**Goal of the exercise:**
Lines where the string "gear" appears are to be copied from the entries below.

**Record extracts:**
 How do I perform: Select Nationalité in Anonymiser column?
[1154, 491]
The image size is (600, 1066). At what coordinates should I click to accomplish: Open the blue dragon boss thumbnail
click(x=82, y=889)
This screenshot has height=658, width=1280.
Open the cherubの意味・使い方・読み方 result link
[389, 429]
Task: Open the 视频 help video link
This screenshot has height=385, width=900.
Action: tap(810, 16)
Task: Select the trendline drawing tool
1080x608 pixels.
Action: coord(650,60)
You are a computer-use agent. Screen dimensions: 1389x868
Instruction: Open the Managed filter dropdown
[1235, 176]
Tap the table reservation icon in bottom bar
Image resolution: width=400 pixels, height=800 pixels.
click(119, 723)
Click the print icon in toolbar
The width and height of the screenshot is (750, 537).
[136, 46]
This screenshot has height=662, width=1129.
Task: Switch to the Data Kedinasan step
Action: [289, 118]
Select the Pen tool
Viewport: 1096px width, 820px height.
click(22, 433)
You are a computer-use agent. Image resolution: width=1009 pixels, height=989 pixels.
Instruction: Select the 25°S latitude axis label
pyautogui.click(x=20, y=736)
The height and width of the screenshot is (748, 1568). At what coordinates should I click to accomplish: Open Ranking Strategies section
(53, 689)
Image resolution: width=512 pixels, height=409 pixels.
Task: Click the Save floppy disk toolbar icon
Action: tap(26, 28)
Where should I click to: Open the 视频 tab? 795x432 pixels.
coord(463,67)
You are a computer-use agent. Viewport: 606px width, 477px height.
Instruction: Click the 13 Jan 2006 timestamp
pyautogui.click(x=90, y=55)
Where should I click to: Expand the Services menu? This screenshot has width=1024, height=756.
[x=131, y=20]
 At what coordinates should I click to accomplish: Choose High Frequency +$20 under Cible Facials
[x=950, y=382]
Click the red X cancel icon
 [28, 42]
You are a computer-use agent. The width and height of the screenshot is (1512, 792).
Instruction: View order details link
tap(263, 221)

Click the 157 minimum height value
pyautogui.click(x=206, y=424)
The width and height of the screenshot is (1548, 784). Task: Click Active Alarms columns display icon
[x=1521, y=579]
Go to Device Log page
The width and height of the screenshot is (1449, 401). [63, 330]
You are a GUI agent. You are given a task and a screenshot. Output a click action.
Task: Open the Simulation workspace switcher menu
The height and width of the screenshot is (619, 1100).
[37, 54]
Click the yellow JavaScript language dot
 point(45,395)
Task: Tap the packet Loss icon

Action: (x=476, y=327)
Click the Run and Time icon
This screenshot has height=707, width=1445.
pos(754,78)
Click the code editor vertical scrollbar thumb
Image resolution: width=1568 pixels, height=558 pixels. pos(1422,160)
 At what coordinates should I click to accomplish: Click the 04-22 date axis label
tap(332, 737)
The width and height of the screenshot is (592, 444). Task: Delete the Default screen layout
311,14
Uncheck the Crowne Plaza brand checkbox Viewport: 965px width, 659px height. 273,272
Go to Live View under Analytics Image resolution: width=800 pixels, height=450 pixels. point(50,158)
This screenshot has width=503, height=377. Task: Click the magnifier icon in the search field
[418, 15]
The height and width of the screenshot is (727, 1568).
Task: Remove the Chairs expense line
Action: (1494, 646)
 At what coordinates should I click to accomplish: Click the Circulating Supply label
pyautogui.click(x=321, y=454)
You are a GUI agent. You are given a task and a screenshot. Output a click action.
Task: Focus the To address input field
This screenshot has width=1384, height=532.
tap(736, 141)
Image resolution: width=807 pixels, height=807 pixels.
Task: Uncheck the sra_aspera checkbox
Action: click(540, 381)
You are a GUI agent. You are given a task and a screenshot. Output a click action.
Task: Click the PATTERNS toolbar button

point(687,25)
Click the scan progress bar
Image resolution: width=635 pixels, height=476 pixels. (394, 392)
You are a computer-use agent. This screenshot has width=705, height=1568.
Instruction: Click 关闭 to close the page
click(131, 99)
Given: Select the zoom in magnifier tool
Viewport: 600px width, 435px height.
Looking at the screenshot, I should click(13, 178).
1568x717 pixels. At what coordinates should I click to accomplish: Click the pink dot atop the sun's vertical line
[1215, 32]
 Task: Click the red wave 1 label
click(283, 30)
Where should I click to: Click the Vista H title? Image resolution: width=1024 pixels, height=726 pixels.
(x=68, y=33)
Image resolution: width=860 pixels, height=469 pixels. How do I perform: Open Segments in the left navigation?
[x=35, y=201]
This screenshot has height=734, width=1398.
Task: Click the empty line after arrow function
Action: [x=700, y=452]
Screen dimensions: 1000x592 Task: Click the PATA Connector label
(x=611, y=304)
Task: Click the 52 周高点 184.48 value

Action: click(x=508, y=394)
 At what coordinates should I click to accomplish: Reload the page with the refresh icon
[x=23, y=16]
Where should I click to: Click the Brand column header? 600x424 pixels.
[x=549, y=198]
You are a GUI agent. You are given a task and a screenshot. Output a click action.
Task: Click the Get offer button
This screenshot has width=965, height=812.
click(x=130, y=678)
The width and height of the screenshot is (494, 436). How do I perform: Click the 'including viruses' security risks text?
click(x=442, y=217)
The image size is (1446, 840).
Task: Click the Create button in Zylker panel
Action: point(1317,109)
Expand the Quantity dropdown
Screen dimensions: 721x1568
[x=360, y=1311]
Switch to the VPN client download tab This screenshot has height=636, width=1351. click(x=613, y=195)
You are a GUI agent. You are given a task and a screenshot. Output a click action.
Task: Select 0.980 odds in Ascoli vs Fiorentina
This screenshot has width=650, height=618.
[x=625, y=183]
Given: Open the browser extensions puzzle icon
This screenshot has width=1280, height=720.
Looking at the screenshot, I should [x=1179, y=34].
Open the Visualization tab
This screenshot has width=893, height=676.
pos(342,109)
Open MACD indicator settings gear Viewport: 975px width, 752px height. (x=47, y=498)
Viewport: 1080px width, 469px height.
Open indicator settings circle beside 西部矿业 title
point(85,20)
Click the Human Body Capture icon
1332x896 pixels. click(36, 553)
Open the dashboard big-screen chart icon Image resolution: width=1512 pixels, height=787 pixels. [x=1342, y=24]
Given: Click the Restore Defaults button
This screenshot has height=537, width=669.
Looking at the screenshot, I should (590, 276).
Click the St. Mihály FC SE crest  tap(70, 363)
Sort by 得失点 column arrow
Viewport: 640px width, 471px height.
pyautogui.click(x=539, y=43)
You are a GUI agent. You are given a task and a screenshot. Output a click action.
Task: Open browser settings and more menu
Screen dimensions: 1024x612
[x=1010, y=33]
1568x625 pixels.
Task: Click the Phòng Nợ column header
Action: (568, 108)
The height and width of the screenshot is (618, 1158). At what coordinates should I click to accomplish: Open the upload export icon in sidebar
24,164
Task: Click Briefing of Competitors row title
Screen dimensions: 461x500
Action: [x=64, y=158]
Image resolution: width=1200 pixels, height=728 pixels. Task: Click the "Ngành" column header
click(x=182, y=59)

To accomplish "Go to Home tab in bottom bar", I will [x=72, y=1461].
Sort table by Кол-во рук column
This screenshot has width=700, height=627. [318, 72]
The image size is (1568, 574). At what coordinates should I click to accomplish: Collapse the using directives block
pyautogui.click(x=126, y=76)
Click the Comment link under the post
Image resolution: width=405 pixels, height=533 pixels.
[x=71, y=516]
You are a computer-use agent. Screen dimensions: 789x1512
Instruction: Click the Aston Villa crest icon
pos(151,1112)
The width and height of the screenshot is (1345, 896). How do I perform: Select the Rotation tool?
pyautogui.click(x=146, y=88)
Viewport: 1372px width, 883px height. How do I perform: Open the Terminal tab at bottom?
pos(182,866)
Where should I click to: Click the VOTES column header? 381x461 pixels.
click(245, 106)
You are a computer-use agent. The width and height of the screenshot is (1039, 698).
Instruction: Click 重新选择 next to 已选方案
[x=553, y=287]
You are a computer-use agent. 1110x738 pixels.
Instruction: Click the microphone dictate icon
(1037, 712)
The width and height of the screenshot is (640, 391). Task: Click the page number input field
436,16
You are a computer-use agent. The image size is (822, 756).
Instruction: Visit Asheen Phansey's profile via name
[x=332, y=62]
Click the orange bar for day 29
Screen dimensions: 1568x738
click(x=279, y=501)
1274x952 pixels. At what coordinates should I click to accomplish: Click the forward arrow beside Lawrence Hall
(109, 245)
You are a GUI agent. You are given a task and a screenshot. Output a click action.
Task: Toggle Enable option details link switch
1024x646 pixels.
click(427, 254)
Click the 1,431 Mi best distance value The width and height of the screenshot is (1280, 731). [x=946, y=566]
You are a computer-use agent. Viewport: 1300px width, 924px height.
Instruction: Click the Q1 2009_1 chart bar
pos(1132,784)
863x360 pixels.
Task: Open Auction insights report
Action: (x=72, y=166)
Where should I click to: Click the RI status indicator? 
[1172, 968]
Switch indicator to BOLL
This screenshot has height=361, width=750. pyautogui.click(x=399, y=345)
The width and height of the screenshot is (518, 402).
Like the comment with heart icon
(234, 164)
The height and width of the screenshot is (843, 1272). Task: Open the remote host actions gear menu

**Result of the exercise:**
Open MACD indicator settings gear Viewport: 975px width, 752px height. (x=47, y=498)
The height and width of the screenshot is (843, 1272). Task: Open the remote host actions gear menu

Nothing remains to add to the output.